Le célèbre chanteur nigérian Burna Boy s’impose désormais comme producteur de cinéma. Son film 3 Cold Dishes, coproduit via sa société Spaceship Films, connaît un démarrage fulgurant : il a engrangé 24,6 millions de nairas (soit environ 15 000 dollars) dès son premier week-end d’exploitation. Ce thriller ambitieux, tourné entre le Nigeria, le Bénin et la Côte d’Ivoire, explore avec intensité les thèmes de la traite des êtres humains, de la vengeance et de la résilience féminine.
Un récit de vengeance et de survie au féminin
Réalisé par le cinéaste nigérian Asurf Oluseyi, déjà connu pour Hakkunde, 3 Cold Dishes suit le destin de trois femmes – Esosa, Fatouma et Giselle – liées par un passé douloureux. 20 ans après avoir survécu à la traite humaine, elles se retrouvent pour se venger de leurs bourreaux. Le film est découpé en trois chapitres, chacun racontant une partie de leur histoire à travers les voix de Mama Janice (interprétée par Amelie Mbaye) et d’un journaliste (Femi Jacobs), un choix narratif qui confère au récit une profondeur émotionnelle rare.
Les parcours des héroïnes symbolisent trois visages du combat féminin. Esosa, enlevée par son oncle, incarne la trahison et la reconstruction ; Fatouma, jeune footballeuse envoyée à Paris sous de faux prétextes, illustre la manipulation et la désillusion ; Giselle, quant à elle, navigue entre mysticisme, famille et quête de justice. Leurs destins croisés mettent en lumière la dure réalité du trafic humain et la difficulté de se libérer d’un passé marqué par la souffrance et la honte. Les interprétations sont à la hauteur du scénario. Ruby Akubueze, dans le rôle d’Esosa jeune, impressionne par sa justesse et son intensité. À ses côtés, Osas Ighodaro, Fat Toure et Maud Guerard incarnent des femmes blessées, mais déterminées. Wale Ojo, dans le rôle de l’oncle Bankole, apporte quant à lui une noirceur glaçante et une puissance dramatique au récit.
Un chef-d’œuvre visuel et sonore pour un cinéma africain en pleine ascension
Tourné en CinemaScope, un format rarement utilisé dans le cinéma africain, 3 Cold Dishes impressionne par la qualité de sa production. D’un budget estimé à un million de dollars, le film témoigne du professionnalisme croissant des productions panafricaines. Les décors transportent le spectateur des ruelles animées de Lagos aux plages ivoiriennes, en passant par les étendues désertiques du Bénin. La mise en scène alterne entre moments d’action intense et séquences introspectives, soulignant la dualité entre violence et émotion.

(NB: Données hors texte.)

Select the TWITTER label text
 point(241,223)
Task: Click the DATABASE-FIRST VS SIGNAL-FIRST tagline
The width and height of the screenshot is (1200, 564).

Les jeux de lumière, notamment lors des scènes nocturnes, confèrent au film une esthétique soignée et cinématographique digne des plus grands thrillers internationaux. La bande originale, dominée par deux titres inédits de Burna Boy, renforce l’atmosphère dramatique et souligne la fusion entre musique et narration. L’artiste parvient à mêler son univers sonore afro-fusion à la tension d’un récit poignant, rendant hommage à la puissance du cinéma africain contemporain.
Au-delà de son esthétique, 3 Cold Dishes aborde des thèmes universels : la mémoire, la liberté, la justice et le prix du pardon. En évoquant la traite humaine, le film rappelle que les blessures de l’exploitation dépassent le cadre individuel pour toucher toute une génération. Il s’impose ainsi comme un film de conscience, à la croisée du divertissement et du témoignage social. Présenté en avant-première mondiale le 3 octobre 2025 au Cineworld de Londres, le film a ouvert le Festival international du film africain de Lagos (AFRIFF) avant de sortir dans 26 pays africains. Des projections sont également prévues en France, aux États-Unis et au Canada, confirmant son statut de production panafricaine majeure.
Avec 3 Cold Dishes, Burna Boy prouve qu’il ne se limite plus à la scène musicale. En explorant le cinéma, il met sa notoriété et son influence au service d’un nouveau récit africain, ambitieux, engagé et universel.